Relying on consumer complaints and FTC undercover calls, the Court found that PIHC and the telemarketers it hired had deceived consumers by telling them that the discount cards were, in fact, health insurance cards. The court found Kieper was well aware of the deceptions based on several state investigations into the telemarketing, numerous BBB complaints, and internal documents. The court rejected a variety of arguments raised by Kieper as to why the calls were not deceptive or that summary judgment should not be granted.
The court rejected Kieper’s argument that a “rogue” marketing partner, not he and PIHC, was legally responsible for the deceptive marketing. First, the court found that the deceptive marketing was conducted by all, not just one of the PIHC’s marketing partners. Second, the court noted that PIHC was responsible, as a matter of law, for the acts of those it hired to sell its products. This point bears emphasis: according to the FTC and most courts, you are responsible for the people you pay to advertise and sell your product be they telemarketers, affiliate marketers, or celebrity endorsers.
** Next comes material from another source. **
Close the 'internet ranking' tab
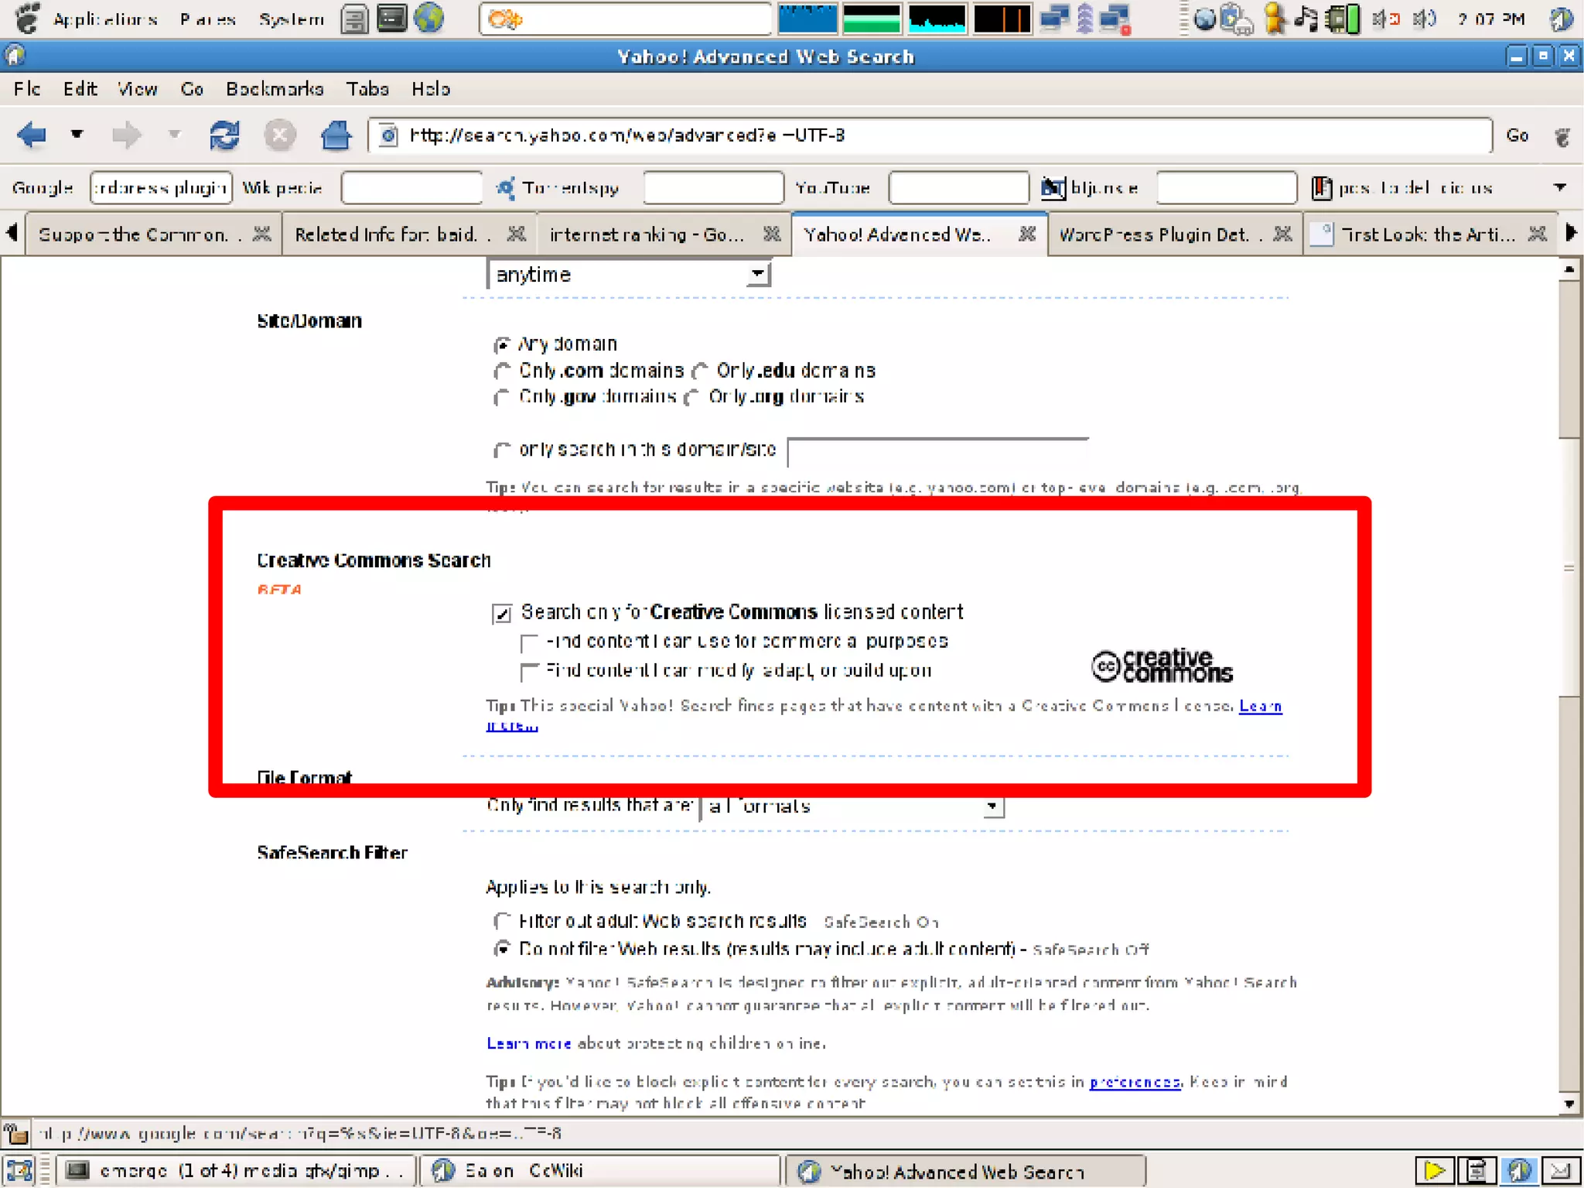1584x1188 pixels. point(771,234)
The court also rejected Kieper’s argument that any possible misrepresentations were “cured” by verification calls where the details of the card were fully explained to consumers. The court noted that there was scant evidence that such calls actually took place and what evidence there was did not demonstrate that such calls corrected earlier misrepresentations. Important point here: it is very difficult to correct a misrepresentation made early in the sales process with a later disclosure.
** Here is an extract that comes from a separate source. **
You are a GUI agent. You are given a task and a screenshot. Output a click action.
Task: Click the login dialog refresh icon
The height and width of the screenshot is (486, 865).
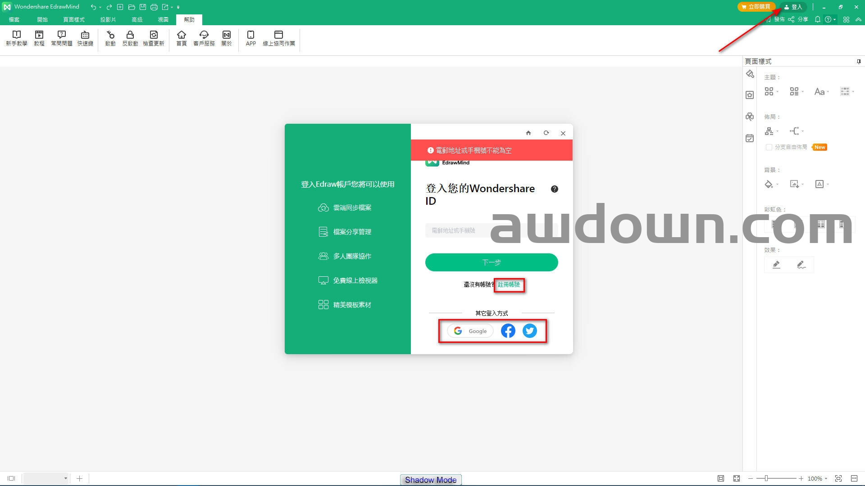[x=546, y=133]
The court also rejected Kieper’s argument that he did not intend to deceive consumers and had taken steps to correct the marketing. The court found these arguments both unsupported in the record and irrelevant as intent to deceive is not a necessary element to liability under the FTC Act. Similarly, the court also rejected Kieper’s evidence of “satisfied customers,” finding such evidence irrelevant to the question of whether the advertising tended to deceive most consumers. Important point here: telling the FTC that you did not mean to deceive folks and that you have satisfied customers is not likely to change the FTC’s or a court’s mind, especially where there is strong evidence of consumer deception.
The court also found that Kieper had the authority to control the marketing in question and was aware of, or recklessly indifferent to, the deceptive nature of the marketing. As a result, the court found that individual liability for the conduct in question was appropriate. The court also concluded that PIHC and Kieper substantially assisted others in violating the Telemarketing Sales Rule through their integral involvement with and support of the entities that actually made the calls.
The court indicated its intention to later enter broad injunctive relief aimed at “fencing in” Kieper given the serious nature of the conduct and the fact that much of it continued in the face of investigations and through other companies not currently being sued by the FTC.
Regarding equitable monetary relief, the court found that Kieper was jointly and severally liable for the total sales made by the corporate defendants and their affiliates minus refunds.
This case gives 8.7 million reasons why having vigorous controls over your telemarketing is important. It might be time for a check up.